Ayant délaissé rapidement la gauche communiste, pour dénoncer ses dérives idéologiques ou plutôt ses crimes érigés en idéaux, Albert Camus, prix Nobel de littérature 1957, est l’auteur de l’une des œuvres les plus marquantes du siècle dernier, l’Étranger et du chef-d’œuvre La Peste qui s’inscrit toujours dans l’actualité la plus brûlante. Comment le défenseur des opprimés n’a reculé devant rien pour honorer ses engagements, abandonnant "ses meilleurs ennemis", Sartre et Beauvoir, conciliant toujours ses prises de position et son action avec ses propos et son œuvre? Pourquoi est-il considéré comme le plus chrétien des athées?

Née comme lui dans le creuset algérien de la culture francophone, l’œuvre de Camus composée d’essais, de nouvelles, de romans et de pièces de théâtre allie le questionnement philosophique à l’esthétique littéraire, explorant ce qu’il y a de plus essentiel et de plus paradoxal: la condition humaine dans sa dimension indissociable de subversion et d’éthique. Elle se divise en trois cycles: l’absurde, la révolte et l’amour auxquels correspondent trois thèmes majeurs, le scandale du mal, la réaction de solidarité humaine et l’accord avec la beauté sensuelle du monde.

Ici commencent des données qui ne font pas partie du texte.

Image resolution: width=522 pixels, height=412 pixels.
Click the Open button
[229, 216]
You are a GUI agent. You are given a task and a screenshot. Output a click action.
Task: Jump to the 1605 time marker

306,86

Albert Camus est né en 1913 à Moldovi, en Algérie, dans un milieu très pauvre. Son père meurt en martyr à la bataille de la Marne. Sa mère sourde-muette et analphabète, travaille en tant que ménagère pour subvenir aux besoins de Camus et son frère. Ils vivent chez la grand-mère maternelle, qui tient les rênes du pouvoir. L’instituteur Louis Germain remarque l’intelligence brillante de Camus, lui donne des leçons gratuites, l’inscrit aux bourses et ira jusqu’à convaincre sa grand-mère de le maintenir dans la scolarité. Plus tard, c’est encore un professeur de philosophie, Jean Grenier, qui va l’encourager à poursuivre des études supérieures et lui fera découvrir Nietzsche. En effet, Camus laissera à la postérité une œuvre inépuisable, déroutante et atemporelle. En 1957, il obtient le prix Nobel et achète une maison à Lourmarin grâce à la récompense matérielle du prix. Deux ans plus tard, au faîte de la gloire et de la jeunesse, Camus sera fauché par un accident de voiture absurde, alors qu’il rentrait de son havre de paix, Lourmarin, assis sur le siège passager, à côté de Michel Gallimard au volant.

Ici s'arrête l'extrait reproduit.